I have a fairly whimsical approach to uploading. I have a huge pile of retro Warhammer stuff that I feel readers of this blog would be interested in. There's so much of it in fact, that I feel it will take me years to get all the literature scanned and published online. I have had a few requests for this and that (White Dwarf 92 will be with you shortly) but generally I just put up what takes my fancy and consider useful to others.
Fantasy Miniatures was the first hardback book that GW published that set out to document the miniature painting hobby. It concerned itself with the Golden Demon Painting Awards of 1988 (the second held by GW) as well as the generous helping of staff work unseen, generally, in the pages of WD.
It is a thick slice of retro heaven!
I am sure that many of you may already own this book and the others (two further volumes were produced; one in 1989 and another in 1990) but I am aware that many people may not have seen these classic books. I've not seen them available on-line before so I'm sharing them with you all as the pages of the book are stuffed with inspiration.
Here's a little overview so you know what you're getting...
P2-4: A brief introduction that outlines the development of Citadel miniatures and the rise of fantasy miniature painting in general. I enjoyed reading this; particularly because the writing treats you as an adult rather than bombasting you with nonsense as is the whim of modern GW - no 'really coolz' or 'awesome miniaturez' here thankfully.

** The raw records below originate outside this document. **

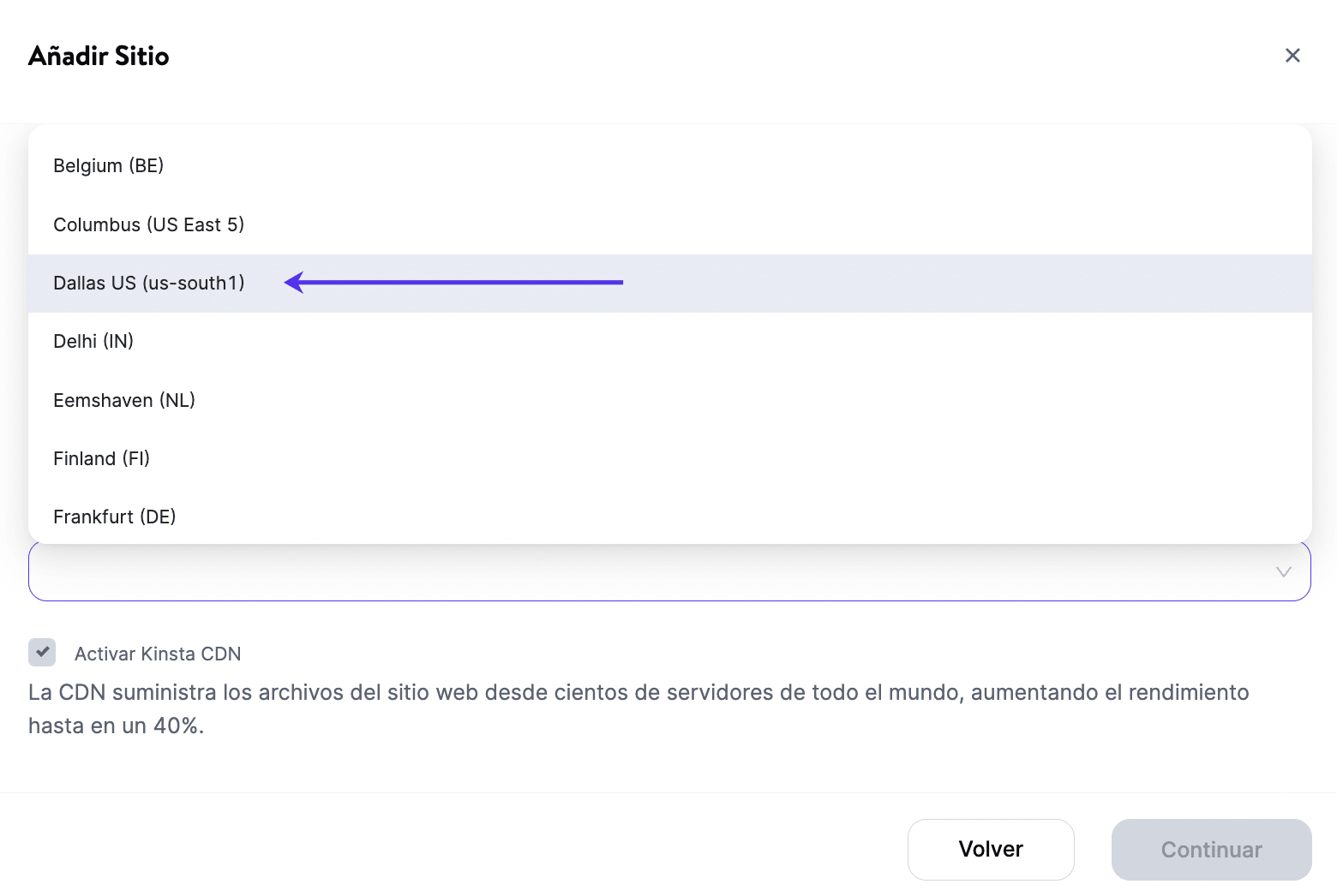
Task: Pick Frankfurt (DE) option
Action: 115,517
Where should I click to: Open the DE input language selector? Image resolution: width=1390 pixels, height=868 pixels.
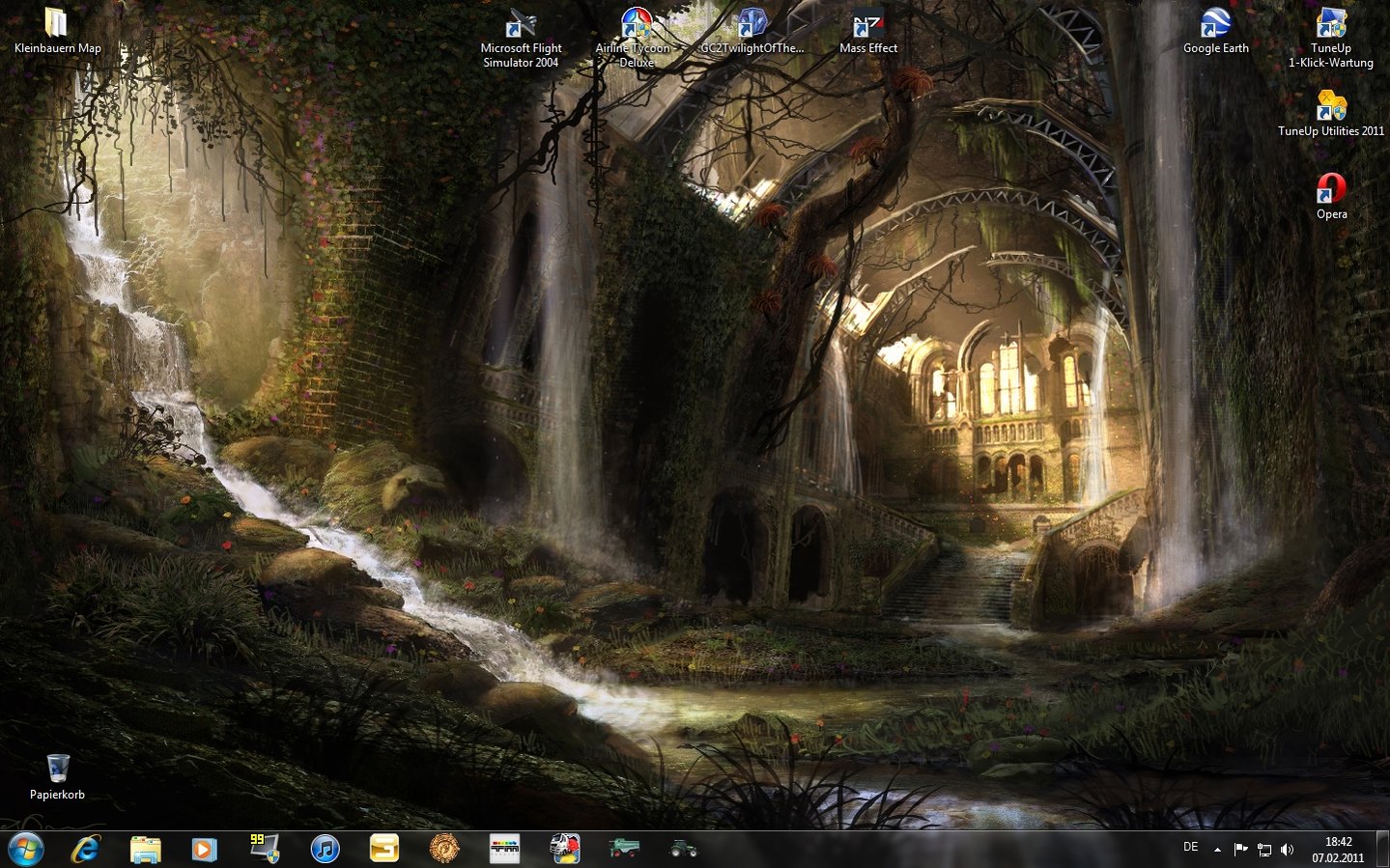(x=1191, y=848)
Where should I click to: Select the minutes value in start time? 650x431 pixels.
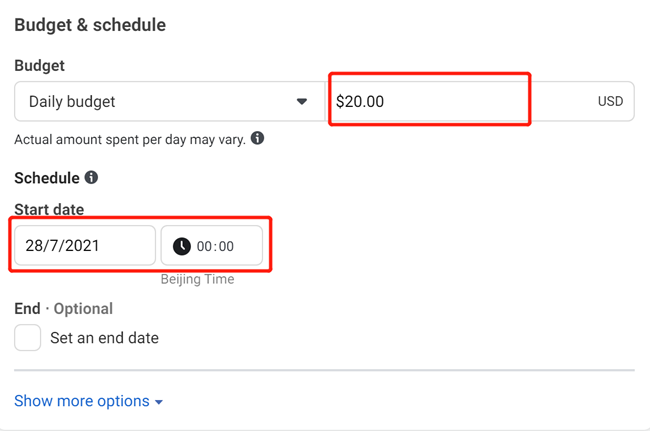click(x=226, y=246)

P5-7: A selection of staff shots, including a 'rogue's gallery' of the studio painters circa 1988. The haircuts are something else I can tell you! Some really nice miniatures here too!
P8-9: A gallery of Paul Benson's work. A true retro painter's hero!
P10-11: The legendary Frazer Gray's work is profiled.
P12-12: Michael Immig's fantastic dioramas are discussed (as seen in WD100).
P14-37 Selected Miniatures from the 1988 Golden Demon Awards.
P38-39 A short, simple painting guide- doesn't treat you like an idiot though!
And there we have it. Eventually, I'll get around to uploading the other two books but for the meantime there is plenty here to enjoy. These books serve me as perfect 'lavatory reading' and I have been flicking through them for years. Every time I do, I spot something different or I'm encouraged to track down a particular model on eBay.
What strikes me when looking through these books about miniature painting is, though technically, products and application have moved on considerably since the late 80s, the creativity seems to have been lost. There are truly some astonishingly crazy things going on in the pages and some of the ideas are bizarre to say the least... Additionally, there is not an abundance of spikes, skulls or general grim dark nonsense.
If I were asked to choose a favourite?
It would probably be Mark Harrison's Monster Tree on page 35 (and the back cover) as I love the way its eating its own apples.